> [Selected text]
================

New agreement paves way for action on benchmarks

Brussels, 05/03/2014 (Agence Europe) - MEPs in the S&D and Greens/EFA Groups have sent a series of compromises to solve problems they see in the draft report by Sharon Bowles (ALDE, UK) on the proposal for a regulation to improve financial benchmark governance. The idea is to avoid the need to arrange an impact assessment and request an opinion from the EP's legal department. Under pressure from the EPP, the whole issue might be postponed until the new legislature.

The compromises extend the regulation's scope of application, which Bowles slashed back, and a Parliament source says the compromises mean that all benchmarks will be covered. The European Commission also opposes Bowles' reduction in the scope. The compromises add a fair amount of proportionality for a number of key measures, adds the source. Firstly, in the code of conduct (Article 9). All administrators, in cooperation with contributors, should introduce a general code of conduct. The compromise also gives administrators the responsibility to ensure that all contributors are aware of the code and gives them the power to remove contributors if they do not follow the code. When it comes to transparency, the compromise provides clarifications about a number of measures on the publication of underlying data and the methods used to determine a reference index immediately after the benchmark is published.

================

Dataset excerpt:
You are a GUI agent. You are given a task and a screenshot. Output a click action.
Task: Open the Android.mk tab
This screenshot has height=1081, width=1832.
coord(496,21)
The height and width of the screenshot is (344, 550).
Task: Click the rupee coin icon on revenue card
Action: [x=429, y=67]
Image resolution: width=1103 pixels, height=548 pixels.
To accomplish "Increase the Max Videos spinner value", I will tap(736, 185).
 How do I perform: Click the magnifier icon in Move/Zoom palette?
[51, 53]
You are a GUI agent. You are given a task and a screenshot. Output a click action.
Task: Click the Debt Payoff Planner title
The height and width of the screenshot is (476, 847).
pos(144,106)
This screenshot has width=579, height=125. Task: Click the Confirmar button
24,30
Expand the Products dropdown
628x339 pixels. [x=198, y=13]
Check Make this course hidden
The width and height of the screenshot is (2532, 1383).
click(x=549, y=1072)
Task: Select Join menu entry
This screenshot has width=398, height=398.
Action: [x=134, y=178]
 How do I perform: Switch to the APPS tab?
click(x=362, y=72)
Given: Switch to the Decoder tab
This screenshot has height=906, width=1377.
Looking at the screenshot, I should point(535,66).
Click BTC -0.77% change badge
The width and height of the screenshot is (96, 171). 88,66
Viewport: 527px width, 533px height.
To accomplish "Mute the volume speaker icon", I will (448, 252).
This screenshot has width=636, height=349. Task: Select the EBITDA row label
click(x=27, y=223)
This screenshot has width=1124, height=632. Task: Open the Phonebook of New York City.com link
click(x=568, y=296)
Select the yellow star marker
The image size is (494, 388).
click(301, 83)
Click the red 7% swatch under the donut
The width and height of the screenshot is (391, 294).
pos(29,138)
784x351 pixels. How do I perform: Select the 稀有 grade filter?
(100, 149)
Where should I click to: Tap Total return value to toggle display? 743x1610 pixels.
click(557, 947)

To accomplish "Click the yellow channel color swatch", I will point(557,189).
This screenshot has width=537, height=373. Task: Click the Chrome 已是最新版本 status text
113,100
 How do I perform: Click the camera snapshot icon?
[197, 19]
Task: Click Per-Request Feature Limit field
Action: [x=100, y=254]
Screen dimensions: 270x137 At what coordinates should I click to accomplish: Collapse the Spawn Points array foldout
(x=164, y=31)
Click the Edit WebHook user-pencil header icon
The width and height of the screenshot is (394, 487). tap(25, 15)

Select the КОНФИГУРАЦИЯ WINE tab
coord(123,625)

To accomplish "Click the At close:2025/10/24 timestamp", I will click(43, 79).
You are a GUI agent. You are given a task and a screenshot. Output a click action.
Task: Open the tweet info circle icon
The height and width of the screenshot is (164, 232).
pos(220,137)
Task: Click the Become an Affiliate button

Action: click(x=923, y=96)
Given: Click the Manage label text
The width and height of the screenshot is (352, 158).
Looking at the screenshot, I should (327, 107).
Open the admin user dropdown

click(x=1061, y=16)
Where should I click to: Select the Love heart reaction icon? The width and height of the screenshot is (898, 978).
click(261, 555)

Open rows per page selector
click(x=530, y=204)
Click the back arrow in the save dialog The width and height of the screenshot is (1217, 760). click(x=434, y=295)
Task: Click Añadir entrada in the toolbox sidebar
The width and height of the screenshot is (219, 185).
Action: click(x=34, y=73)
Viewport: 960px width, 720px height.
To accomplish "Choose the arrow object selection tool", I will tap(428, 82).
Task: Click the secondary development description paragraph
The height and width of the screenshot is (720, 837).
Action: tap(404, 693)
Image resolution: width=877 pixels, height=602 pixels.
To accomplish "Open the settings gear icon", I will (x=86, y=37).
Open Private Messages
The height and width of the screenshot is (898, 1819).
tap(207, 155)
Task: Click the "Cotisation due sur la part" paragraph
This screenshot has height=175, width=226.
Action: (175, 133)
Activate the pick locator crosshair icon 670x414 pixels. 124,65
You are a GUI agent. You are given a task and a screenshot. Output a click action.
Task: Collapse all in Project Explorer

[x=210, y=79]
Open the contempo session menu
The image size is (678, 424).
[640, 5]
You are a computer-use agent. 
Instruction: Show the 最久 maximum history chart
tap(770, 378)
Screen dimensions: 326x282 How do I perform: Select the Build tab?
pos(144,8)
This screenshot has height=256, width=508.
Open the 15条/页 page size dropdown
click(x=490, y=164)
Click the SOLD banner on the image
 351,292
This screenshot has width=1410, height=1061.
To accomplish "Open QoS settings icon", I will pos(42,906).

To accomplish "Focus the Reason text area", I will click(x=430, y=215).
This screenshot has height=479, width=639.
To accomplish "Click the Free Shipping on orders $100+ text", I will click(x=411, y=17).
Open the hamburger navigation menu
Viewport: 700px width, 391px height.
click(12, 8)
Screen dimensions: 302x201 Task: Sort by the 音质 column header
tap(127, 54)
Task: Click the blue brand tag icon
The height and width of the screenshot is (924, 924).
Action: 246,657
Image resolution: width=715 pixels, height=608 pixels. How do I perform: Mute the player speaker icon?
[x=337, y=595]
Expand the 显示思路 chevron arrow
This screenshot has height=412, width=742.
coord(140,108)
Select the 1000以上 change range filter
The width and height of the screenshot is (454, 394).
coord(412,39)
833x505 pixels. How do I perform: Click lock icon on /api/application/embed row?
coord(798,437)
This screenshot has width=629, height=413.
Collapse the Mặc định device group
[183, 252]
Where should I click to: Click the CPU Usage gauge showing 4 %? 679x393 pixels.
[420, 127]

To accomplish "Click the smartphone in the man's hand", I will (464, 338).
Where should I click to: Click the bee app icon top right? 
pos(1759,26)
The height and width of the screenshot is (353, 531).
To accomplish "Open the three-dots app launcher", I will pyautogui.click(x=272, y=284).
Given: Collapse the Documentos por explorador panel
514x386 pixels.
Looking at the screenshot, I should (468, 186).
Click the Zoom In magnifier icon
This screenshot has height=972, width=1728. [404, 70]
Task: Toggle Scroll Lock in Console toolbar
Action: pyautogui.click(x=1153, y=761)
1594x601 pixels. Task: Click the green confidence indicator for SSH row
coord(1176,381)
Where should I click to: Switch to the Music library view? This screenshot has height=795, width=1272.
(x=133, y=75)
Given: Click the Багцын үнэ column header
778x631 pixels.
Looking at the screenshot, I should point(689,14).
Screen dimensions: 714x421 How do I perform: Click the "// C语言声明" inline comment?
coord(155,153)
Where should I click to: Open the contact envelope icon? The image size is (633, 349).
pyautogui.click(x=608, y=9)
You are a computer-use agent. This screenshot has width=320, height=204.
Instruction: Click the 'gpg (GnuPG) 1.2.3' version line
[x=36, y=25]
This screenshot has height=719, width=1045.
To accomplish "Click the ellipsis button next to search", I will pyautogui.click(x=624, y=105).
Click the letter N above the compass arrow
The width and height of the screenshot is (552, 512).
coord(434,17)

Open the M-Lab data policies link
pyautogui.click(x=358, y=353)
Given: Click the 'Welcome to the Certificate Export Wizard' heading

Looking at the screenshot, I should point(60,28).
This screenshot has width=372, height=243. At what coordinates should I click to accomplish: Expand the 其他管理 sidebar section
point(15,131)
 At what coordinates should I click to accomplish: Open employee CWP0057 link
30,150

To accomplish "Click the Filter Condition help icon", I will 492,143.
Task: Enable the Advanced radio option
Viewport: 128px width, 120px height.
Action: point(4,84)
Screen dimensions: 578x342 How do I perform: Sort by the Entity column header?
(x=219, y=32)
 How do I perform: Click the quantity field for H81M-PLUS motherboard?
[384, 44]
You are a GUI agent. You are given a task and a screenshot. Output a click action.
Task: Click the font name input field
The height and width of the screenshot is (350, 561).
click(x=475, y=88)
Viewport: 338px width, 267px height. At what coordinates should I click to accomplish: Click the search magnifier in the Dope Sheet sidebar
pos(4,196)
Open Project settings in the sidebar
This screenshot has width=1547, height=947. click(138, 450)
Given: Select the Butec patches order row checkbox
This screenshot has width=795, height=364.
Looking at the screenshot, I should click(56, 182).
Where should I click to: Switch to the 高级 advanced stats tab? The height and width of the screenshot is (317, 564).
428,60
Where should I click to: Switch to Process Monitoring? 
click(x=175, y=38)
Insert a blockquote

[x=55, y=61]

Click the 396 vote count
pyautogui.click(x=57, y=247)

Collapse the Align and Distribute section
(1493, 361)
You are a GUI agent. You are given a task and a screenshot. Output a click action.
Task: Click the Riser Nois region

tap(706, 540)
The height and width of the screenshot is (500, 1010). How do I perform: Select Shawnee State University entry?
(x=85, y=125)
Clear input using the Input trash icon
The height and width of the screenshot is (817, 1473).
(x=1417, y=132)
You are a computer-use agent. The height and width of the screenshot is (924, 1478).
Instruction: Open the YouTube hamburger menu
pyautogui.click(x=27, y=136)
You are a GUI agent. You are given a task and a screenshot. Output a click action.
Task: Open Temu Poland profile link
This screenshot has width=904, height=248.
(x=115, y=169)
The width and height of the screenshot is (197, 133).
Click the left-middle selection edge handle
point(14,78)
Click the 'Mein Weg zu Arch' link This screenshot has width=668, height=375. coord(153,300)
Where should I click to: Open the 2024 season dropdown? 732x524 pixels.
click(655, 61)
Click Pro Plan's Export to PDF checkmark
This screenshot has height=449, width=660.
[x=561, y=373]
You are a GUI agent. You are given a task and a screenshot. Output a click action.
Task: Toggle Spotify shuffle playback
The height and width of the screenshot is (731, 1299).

================

Repeat the passage of the article on financial benchmarks above from "Brussels, 05/03/2014 (Agence" up to and including "the new legislature.", word for word.

Brussels, 05/03/2014 (Agence Europe) - MEPs in the S&D and Greens/EFA Groups have sent a series of compromises to solve problems they see in the draft report by Sharon Bowles (ALDE, UK) on the proposal for a regulation to improve financial benchmark governance. The idea is to avoid the need to arrange an impact assessment and request an opinion from the EP's legal department. Under pressure from the EPP, the whole issue might be postponed until the new legislature.